本質的な問題は放送法4条の「解釈変更」ではない
当初のは「2月13日に放送関係の大臣レクがあった可能性が高いと考えられる」と答弁していたが、関係者の証言内容は次のようになっている。
<関係者A>(西潟課長補佐?)原案を作成した認識はある。他方、作成したレク記録は通常、上司に確認しており、出来上がったものは、これを踏まえたものになっている。
<関係者C>(安藤局長?)記録について確認を受けることはあったと思う。しっかり作成してもらっていた記憶があり、それほど多くの修正は必要なかった。個々の修正の有無について記憶は定かでない。
<関係者E>(平川参事官?)放送法の政治的公平の答弁に関しては、5月12日の委員会前日に大臣の指示を受けて夜遅くまで答弁のやりとりがあったことを覚えており、その前の2月に文書にあるような内容の大臣レクがあったとは思わない。

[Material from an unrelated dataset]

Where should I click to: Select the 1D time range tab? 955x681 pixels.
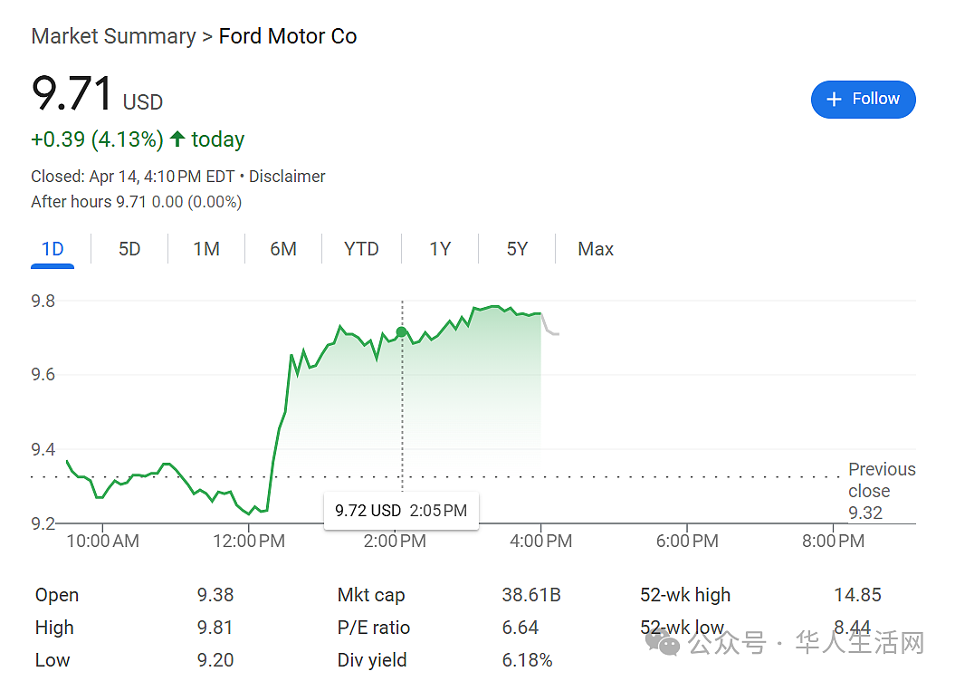click(x=53, y=249)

要するに2月に「放送関係の大臣レク」はあったが、6人が出席した政治的公平性についての大臣レクはなかったと思われる(3人が否定している)。課長補佐が「原案を作成した認識」はあるが、今回出ている文書はそれとは違うようにみえる。それは上司が修正した可能性があるが、上司は明確にいわない。
それはそうだろう。修正したといえば高市氏のいう「捏造」にあたり、虚偽公文書作成罪に問われる可能性があるからだ。任意の調査で、これ以上の供述を得ることはむずかしい。あとは捜査当局の強制捜査か国会の証人喚問を待つしかない。
放送法4条は検閲である
マスコミ各社はこの文書の真偽を問わないで、放送法解釈の変更の話ばかりしている。特に朝日新聞の社説は「放送法の解釈 高市氏答弁 撤回明快に」というが、総務省は「解釈を変更していない」と一貫して答弁しているのに何を撤回するのか。

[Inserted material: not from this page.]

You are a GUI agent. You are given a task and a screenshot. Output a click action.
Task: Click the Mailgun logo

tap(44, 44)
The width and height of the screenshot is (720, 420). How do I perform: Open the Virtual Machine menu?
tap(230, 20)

そもそも1本の番組だろうと番組全体だろうと、政府が政治的公平性を判断するのは、憲法の禁じる検閲ではないのか。憲法学者にはそういう意見が多いが、新聞もテレビも御用ジャーナリストも、放送法4条を守れという。それは放送法が、放送局の既得権と一体だからだ。
かつては稀少な地上波を割り当てる放送局には規制が必要だったが、今やBS・CS含めると100チャンネルを越すテレビが、すべて政治的に公平である必要はない。そんな規制は、OECD諸国にはもうほとんどない。放送法4条を廃止してコンテンツ規制をなくすと、通信と放送の違いは(著作権を除いて)なくなるので、放送免許は廃止すべきだ。

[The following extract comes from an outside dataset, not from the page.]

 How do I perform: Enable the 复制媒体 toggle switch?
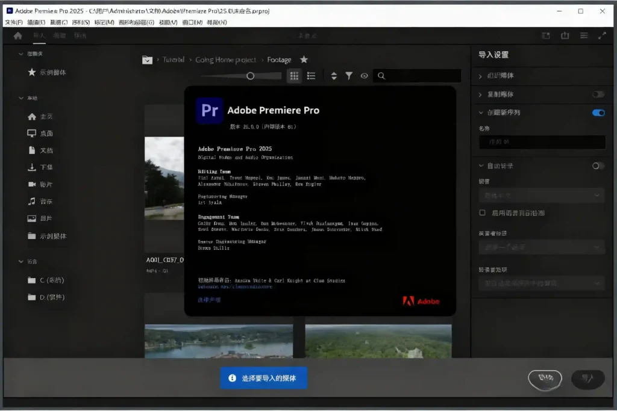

電波の帯域を割り当てる無線局免許は必要だが、それが通信か放送か区別する必要はない。放送法2条では、放送とは「公衆によつて直接受信されることを目的とする電気通信の送信」で、電気通信に含まれるからだ。
放送免許を廃止して「帯域免許」のオークションを
電波の割り当ても、プラチナバンドであいている200MHz(地デジの伝送方式で33チャンネル)を区画整理し、オークションで用途を問わない帯域免許として売却すればいい(アメリカはそうしている)。
最新の伝送方式(H.265)を使えば1MHzでHDTV放送ができるので、これを1スロットとして売却する。アベマTVなら1スロット買うかもしれない。ワールドカップ中継にはサーバに数十億円かかったらしいが、東京スカイツリーを使えば、ほとんどただみたいなコストで関東一都六県に放送できる(電波利用料は廃止)。
政治的公平の規制がなくなれば「自民党チャンネル」や「維新チャンネル」や「創価学会チャンネル」などが地上波で放送できる。経営危機に苦しんでいる楽天モバイルも、10スロット買えば全国に通信できる。
ただしオークションで買うコストは、1スロット100億円ぐらいかかる。携帯電話会社にとっては営業利益の1週間分ぐらいだが、民放は1年分の営業利益が吹っ飛ぶ。ある程度は通信と放送の仕切りをつくって、民放にも既得権として6スロット(6MHz)ずつ与えてもいい。
開放された帯域にアベマやニコニコ動画などが入ってくれば、競争力のある日本のコンテンツが世界に発信できるかもしれない。新聞社やテレビ局が恐れているのは、こういうメディア業界の新陳代謝だが、それこそ日本経済にとってもっとも必要なものだ。